In Screwtape’s letters to Wormwood, he seeks to guide his young nephew demon in the temptation and corruption of “the Patient,” an unsuspecting human who faces a choice between continuing to live in the world and accepting Christ.
Wormwood’s goal is to secure the damnation of “the Patient,” or, failing that, to make sure any Christian life he has is as fruitless as possible.
He does this by trying to influence “the Patient’s” thoughts, to take his attention away from God and try to get “the Patient” to believe lies instead.
In his foreword, Lewis writes, “readers are advised to remember that the devil is a liar. Not everything that Screwtape says should be assumed to be true even from his own angle.”
The Screwtape Letters is so powerful because as we see in practice the tactics and the lies of the Enemy, we recognize the ones he has used on us, the ones we might have actually believed in the past, or that we still find ourselves falling for even though we now know the Truth.
But you might ask yourself how an epistolary novel containing a series of letters from a single character could possibly be adapted to the theatrical stage?
Well the Fellowship for Performing Arts, a not-for-profit production company producing theatre from a Christian worldview, has a history of doing a remarkable job taking difficult texts and making them shine onstage.
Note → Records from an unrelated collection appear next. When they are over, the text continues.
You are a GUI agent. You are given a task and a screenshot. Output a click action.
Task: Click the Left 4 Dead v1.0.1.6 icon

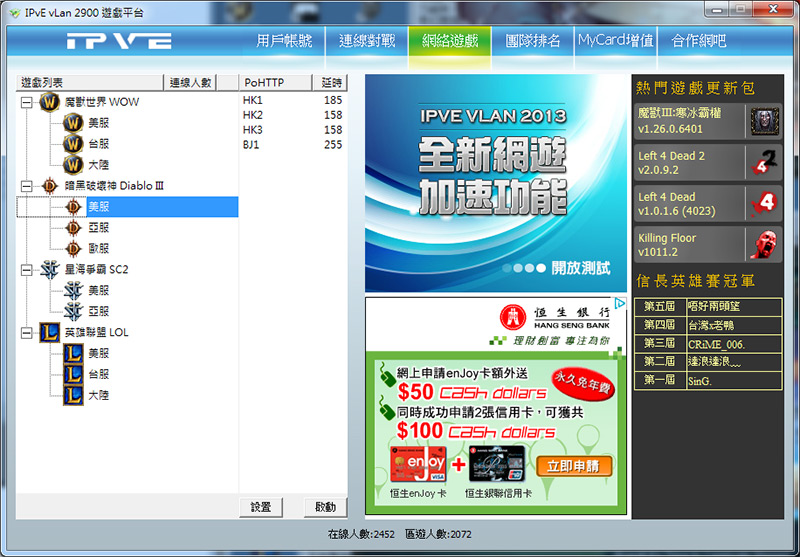pos(763,203)
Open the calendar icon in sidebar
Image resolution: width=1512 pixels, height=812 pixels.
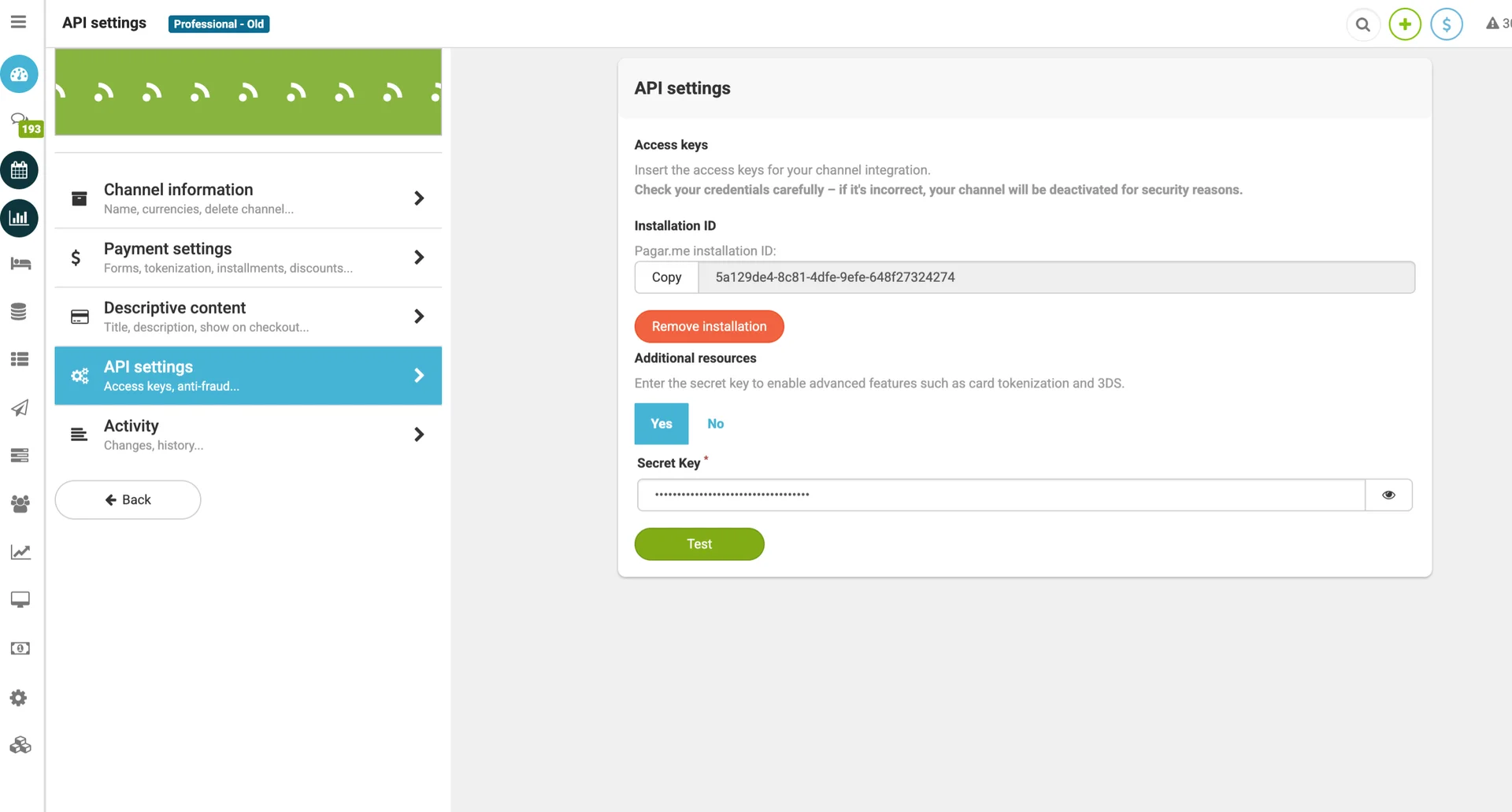(x=20, y=170)
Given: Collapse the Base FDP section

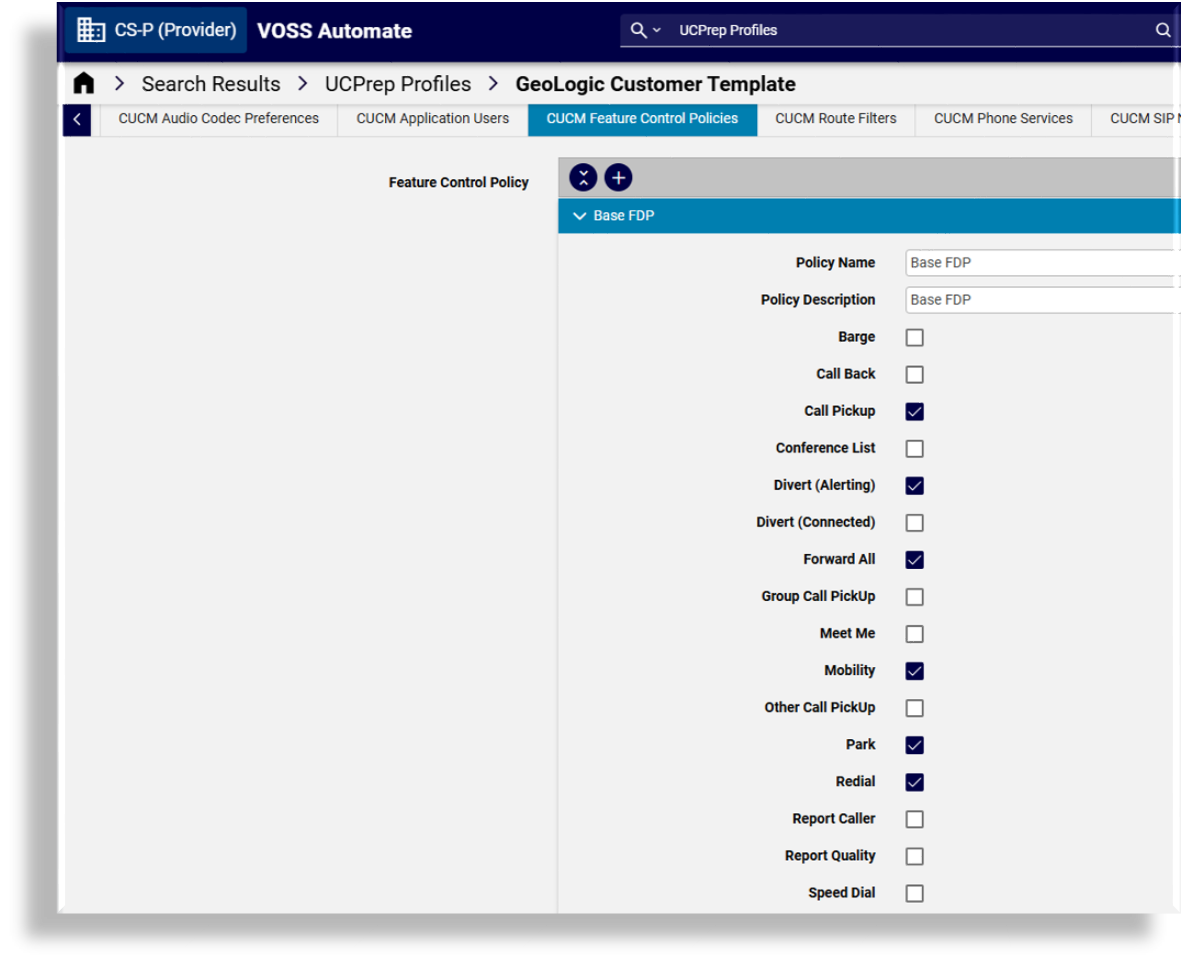Looking at the screenshot, I should (580, 216).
Most recently, the FPA received critical acclaim for its production entitled C.S. Lewis Onstage: The Most Reluctant Convert, a one man play in which Lewis’ thought process as he considers the truth of Christianity is performed as a series of engaging monologues.
“Using C.S. Lewis’ own words, award-winning actor Max McLean brings the brilliant Oxford Don to life, taking us on his extraordinary journey from hard-boiled atheist to ‘the most reluctant convert in all England’ . . . only to become the most influential Christian writer of the 20th century,” reads the play’s description on the FPA’s website.
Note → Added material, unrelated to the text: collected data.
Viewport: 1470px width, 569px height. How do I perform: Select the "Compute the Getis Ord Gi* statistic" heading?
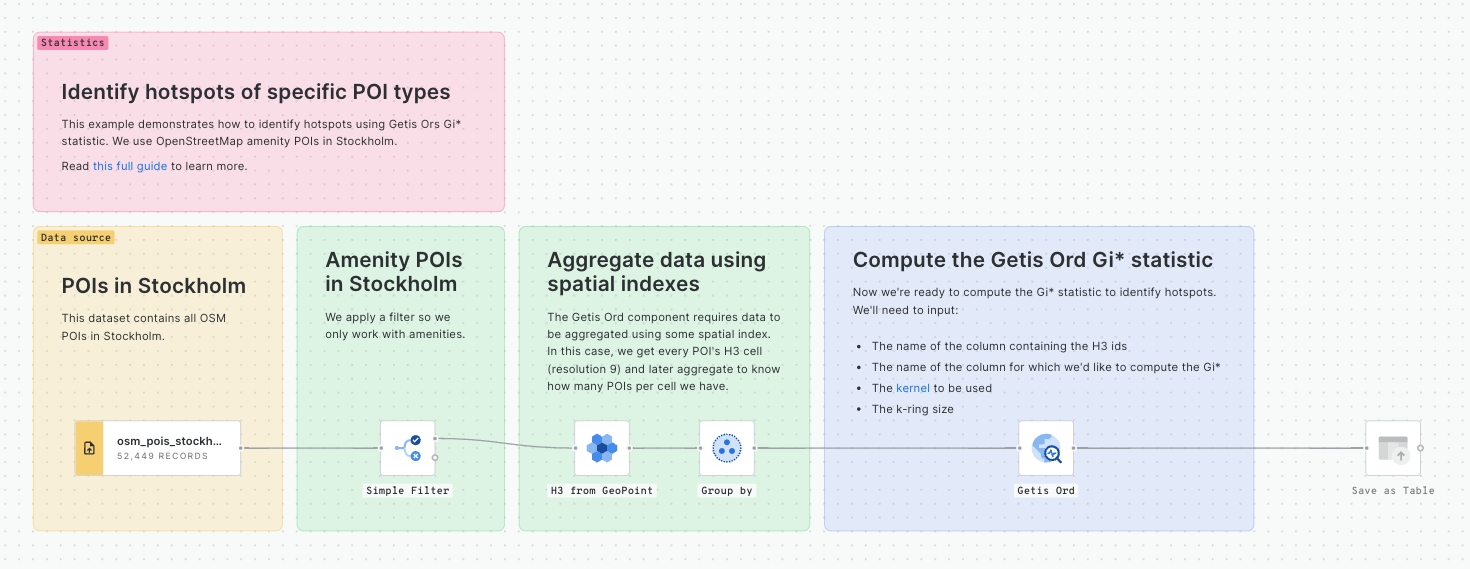click(1033, 260)
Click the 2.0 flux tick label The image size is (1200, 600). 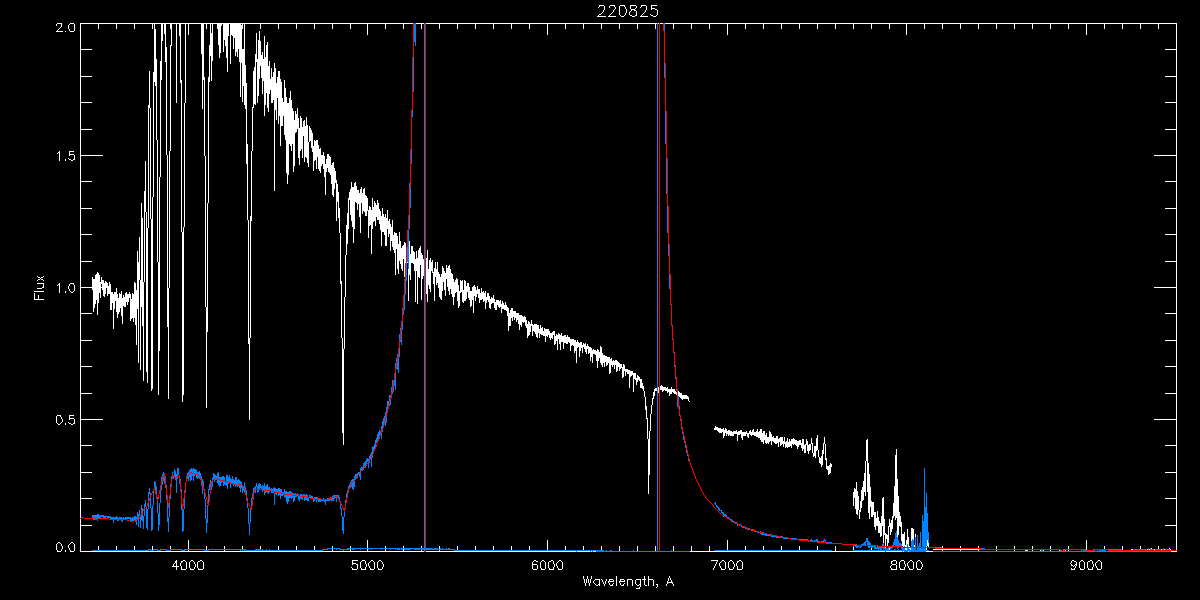(x=65, y=27)
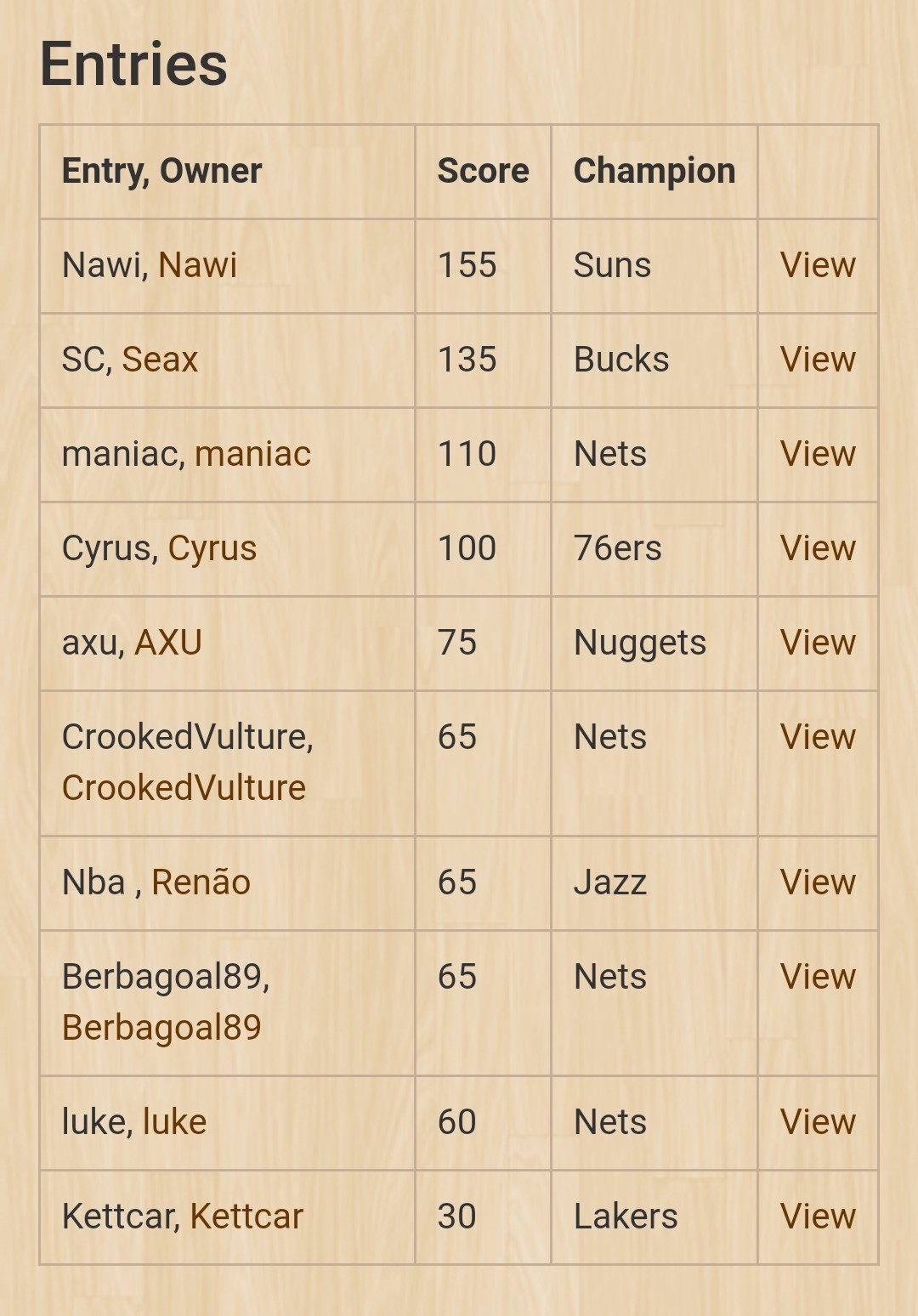Viewport: 918px width, 1316px height.
Task: Open AXU owner profile link
Action: coord(168,643)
Max McLean is the founder and artistic director of New York City-based Fellowship for Performing Arts, as well as an accomplished actor. He played C.S. Lewis himself in The Most Reluctant Convert.
McLean’s creative work “has been cited with distinction by the New York Times, Washington Post, Boston Globe, Chicago Tribune, Wall Street Journal and CNN to name a few media outlets.”
And by all accounts, it looks like McLean and the FPA’s adaptation of The Screwtape Letters is just as masterful.”
“Set in an eerily stylish office in Hell, one of Satan’s senior tempters, Screwtape, schemes meticulously to capture the soul of an unsuspecting human on earth. An international smash hit, this stage adaptation of C.S. Lewis’ satiric masterpiece creates a morally inverted universe that reveals unseen spiritual powers and principalities in humorous, vivid and surprising ways.”
The FPA’s productions are mobile and travel to stages across the nation.
The Screwtape Letters will open 2019 performances in Nashville, TN on January 18th and 19th and then will travel to the nation’s capital, Washington, D.C., for multiple performances scheduled from January 29th to February 3rd.
Eventually, the show will make its way to Pittsburg, Dallas, Houston, Tulsa, and Kansas City.